**Exercise prompt:**
Lay out the listing as a numbered list, starting from its first line and continuing through the line containing "gear-icon is located". Skip any blank lines and leave the pictures out.

Segment Start: Material shown

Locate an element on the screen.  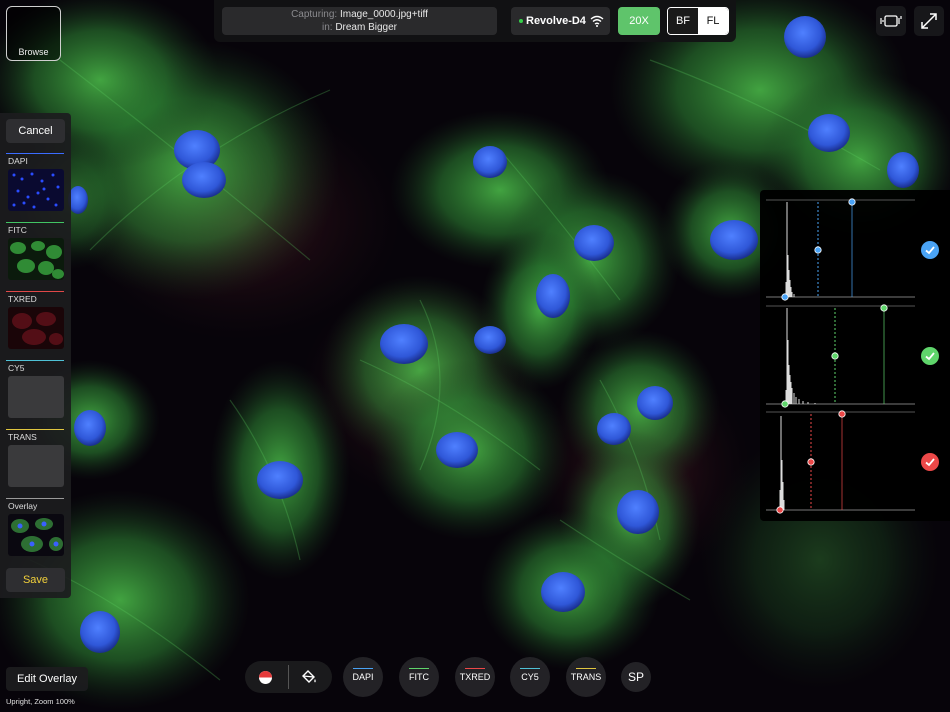
channel-button-label: FITC is located at coordinates (419, 677).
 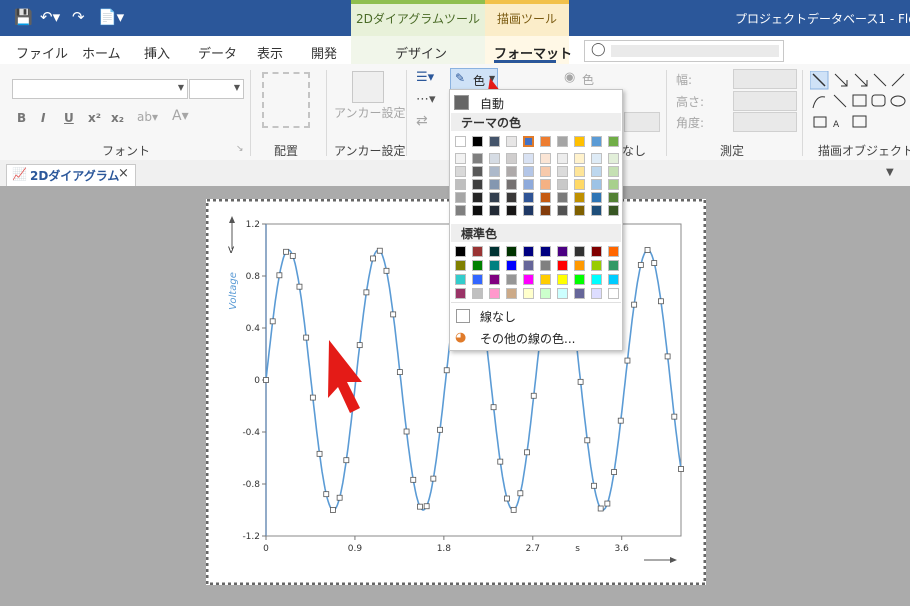 I want to click on tab-list-chevron-icon: ▼, so click(x=890, y=172).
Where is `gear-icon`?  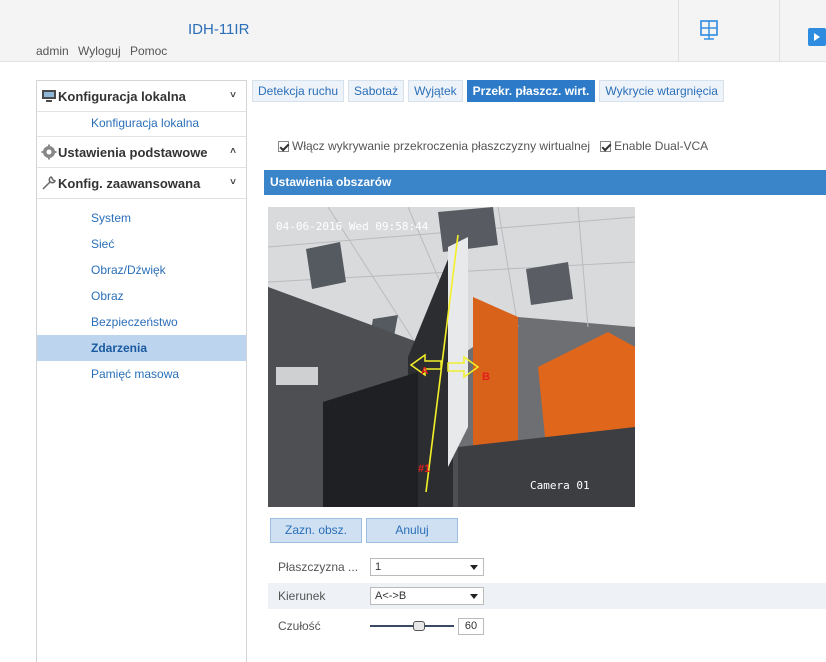
gear-icon is located at coordinates (49, 152).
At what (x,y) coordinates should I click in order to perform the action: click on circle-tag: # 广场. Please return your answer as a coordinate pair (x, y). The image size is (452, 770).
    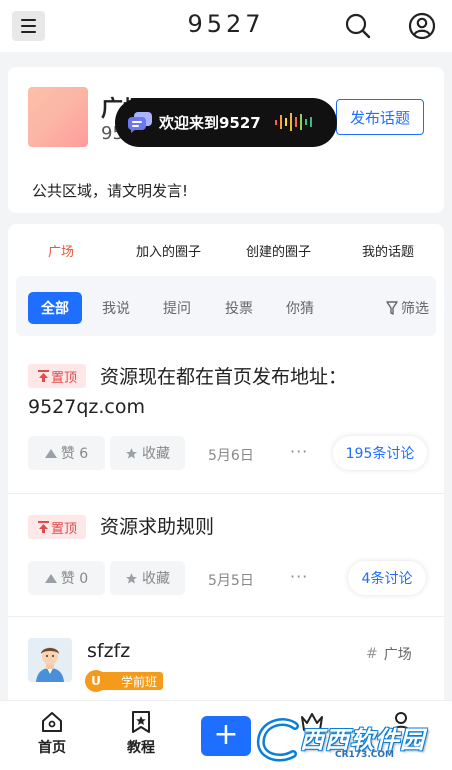
    Looking at the image, I should click on (389, 654).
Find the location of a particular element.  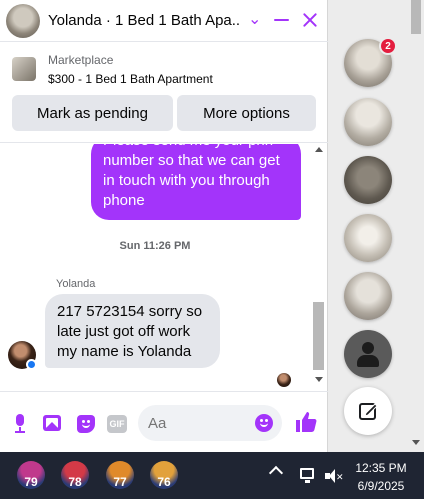

new-message-button is located at coordinates (368, 411).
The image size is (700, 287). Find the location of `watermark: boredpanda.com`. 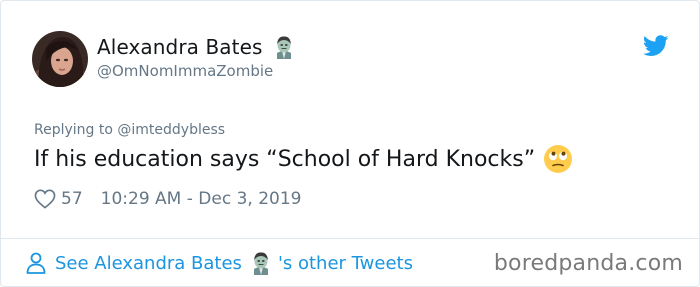

watermark: boredpanda.com is located at coordinates (588, 264).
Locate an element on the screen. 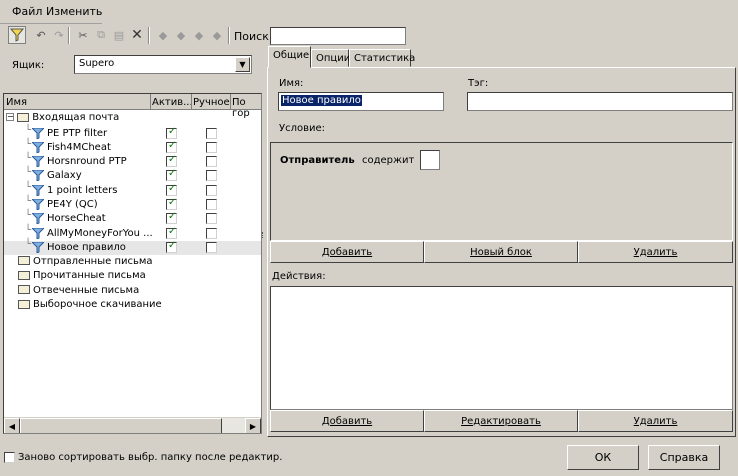 Image resolution: width=738 pixels, height=476 pixels. rule-row: └ Новое правило is located at coordinates (132, 247).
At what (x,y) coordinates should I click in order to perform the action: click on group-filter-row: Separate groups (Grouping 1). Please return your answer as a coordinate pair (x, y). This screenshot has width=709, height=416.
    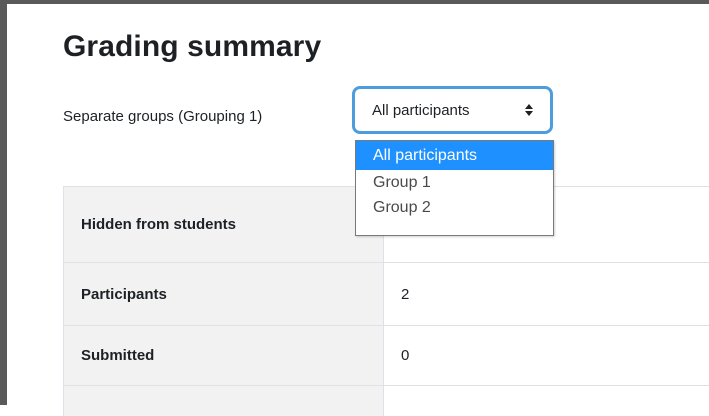
    Looking at the image, I should click on (162, 116).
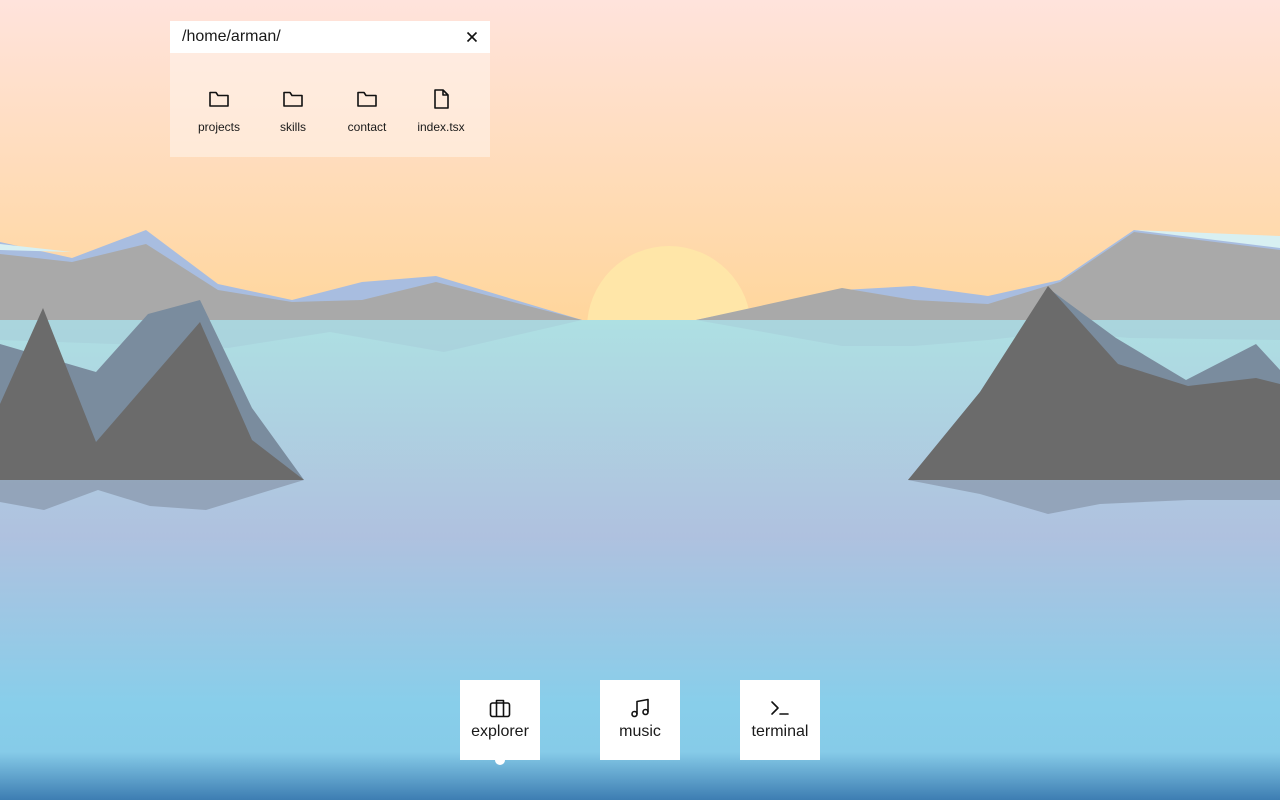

Segment End: Material shown

**Answer box:**
1. Locate an element on the screen.  
2. channel-button-label: FITC is located at coordinates (419, 677).
3.   I want to click on tab-list-chevron-icon: ▼, so click(x=890, y=172).
4. Where is `gear-icon`?  
5. gear-icon is located at coordinates (49, 152).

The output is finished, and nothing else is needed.